ふぅ、これで聖域の畑が荒らされる心配はないだろう。
「テラウインドウォール」
風がごうごうと音を立てて壁を形成する。
追い立てられた草食魔獣が風の壁に当たり優しく受け止められた。
魔獣の負の魔力と聖域の清浄な魔力が反発して火花を散らした。
聖域が縮んで行くのだろうな。
三歩進んで二歩下がるのか。
草食魔獣は後ろから来ている肉食魔獣に食われまいと必死だ。
「ランドルフ、可哀そうだ。野菜を草食魔獣に投げてやってくれないか」
「この数の草食魔獣が全て食われたら、肉食魔獣の大繁殖が起こる。それは避けねば。よし、野菜をどんどん持って来て草食魔獣に振舞ってやれ」
「了解、すぐに取り掛かります」
野菜が投げられ、草食魔獣はそれを食い落ち着きを取り戻した。
魔獣で無くなったものからピピデの民が誘導して行く。
だが、恐れていた事が起こった。
遂に草食魔獣の群れに肉食魔獣が追い付いた。
血の狂乱が始まる。
負の魔力の濃度が高まるのが肌に感じられた。
息の根を止められた草食魔獣がゾンビになり、他の死骸を吸収し始めた。
ゾンビで出来たビルの高さほどの巨大な8本足の獣が出来あがる。
「あかん、風の壁ではあれはふせがれへん」
「任せろ」
こんな時こそ、懇願力の出番だろ。
「懇願力よ。巨大な剣になってゾンビを切り裂け」
光で出来た剣が振り下ろされ、ゾンビが飛び散る。
飛び散ったゾンビがもぞもぞと動めく。
やばい、また合体されそうだ。
ええと、亡骸は土に返るべきだ。
その場合のイメージは。
「懇願力よ、ゾンビを肥料にして草を育てろ」
光の種が飛び散ってゾンビに付着。
光で出来た芽を出し伸びていく。
そして、大輪の花を咲かせ、実をつけ弾けた。
弾けた実が種となりまた芽を出す。
延々とそれが繰り返され次第にゾンビは動かなくなっていく。
「神様のご加護を」
みんなが俺に向かって祈りを奉げている。
えー、俺を崇めちゃうのか。
「みんな、ステイニーにも感謝してくれ。

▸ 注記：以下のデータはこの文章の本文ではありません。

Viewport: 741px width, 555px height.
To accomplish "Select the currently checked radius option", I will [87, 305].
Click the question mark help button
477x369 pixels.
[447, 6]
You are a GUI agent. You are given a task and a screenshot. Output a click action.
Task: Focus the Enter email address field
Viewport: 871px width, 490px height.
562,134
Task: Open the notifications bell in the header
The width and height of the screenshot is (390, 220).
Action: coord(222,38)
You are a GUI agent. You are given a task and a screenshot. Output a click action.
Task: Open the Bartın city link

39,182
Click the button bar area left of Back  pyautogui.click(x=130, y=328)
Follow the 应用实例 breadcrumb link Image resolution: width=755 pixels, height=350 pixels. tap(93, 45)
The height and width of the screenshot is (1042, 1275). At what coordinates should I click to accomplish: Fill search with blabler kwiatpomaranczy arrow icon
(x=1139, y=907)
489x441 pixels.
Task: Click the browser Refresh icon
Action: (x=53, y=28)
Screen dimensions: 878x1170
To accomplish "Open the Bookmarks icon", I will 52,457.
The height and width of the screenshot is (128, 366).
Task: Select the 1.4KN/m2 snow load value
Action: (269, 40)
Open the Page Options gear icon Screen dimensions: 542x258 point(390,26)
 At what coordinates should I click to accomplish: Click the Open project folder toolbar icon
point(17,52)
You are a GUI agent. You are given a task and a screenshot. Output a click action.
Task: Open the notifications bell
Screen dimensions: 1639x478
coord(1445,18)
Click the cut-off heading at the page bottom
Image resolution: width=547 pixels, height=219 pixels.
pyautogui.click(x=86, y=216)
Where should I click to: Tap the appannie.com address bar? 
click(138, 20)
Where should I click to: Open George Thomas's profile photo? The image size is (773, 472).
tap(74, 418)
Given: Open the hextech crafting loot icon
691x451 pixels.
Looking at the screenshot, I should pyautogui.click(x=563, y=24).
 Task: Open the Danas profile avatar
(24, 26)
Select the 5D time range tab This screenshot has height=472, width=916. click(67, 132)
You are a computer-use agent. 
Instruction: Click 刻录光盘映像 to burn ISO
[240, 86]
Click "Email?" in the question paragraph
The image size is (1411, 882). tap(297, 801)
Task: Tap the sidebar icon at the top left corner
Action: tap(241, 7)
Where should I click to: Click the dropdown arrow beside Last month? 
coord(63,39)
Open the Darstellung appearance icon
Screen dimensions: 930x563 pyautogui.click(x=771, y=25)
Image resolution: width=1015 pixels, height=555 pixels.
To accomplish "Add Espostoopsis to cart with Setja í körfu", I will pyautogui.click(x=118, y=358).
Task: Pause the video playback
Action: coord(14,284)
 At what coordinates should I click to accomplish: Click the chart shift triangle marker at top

精霊様のご加護を」
「神様と精霊様のご加護を」
これでいいか。
肉食魔獣もゾンビだった肉は食わない。
食料もなく風の壁を突破できないので、夕方には散っていった。
あー、肉食魔獣が沢山増えるだけだと思ったよ。
まさか、不浄の者が生まれるとは。
さすが異世界だな。
懇願力がなければどうなっていたか。
神様らしい事をして増やすべきなんだろうか。
女神に対して懇願力のマニュアルを要求したい。
力の限界がなさそうなんだよな。
そこに恐れを感じる。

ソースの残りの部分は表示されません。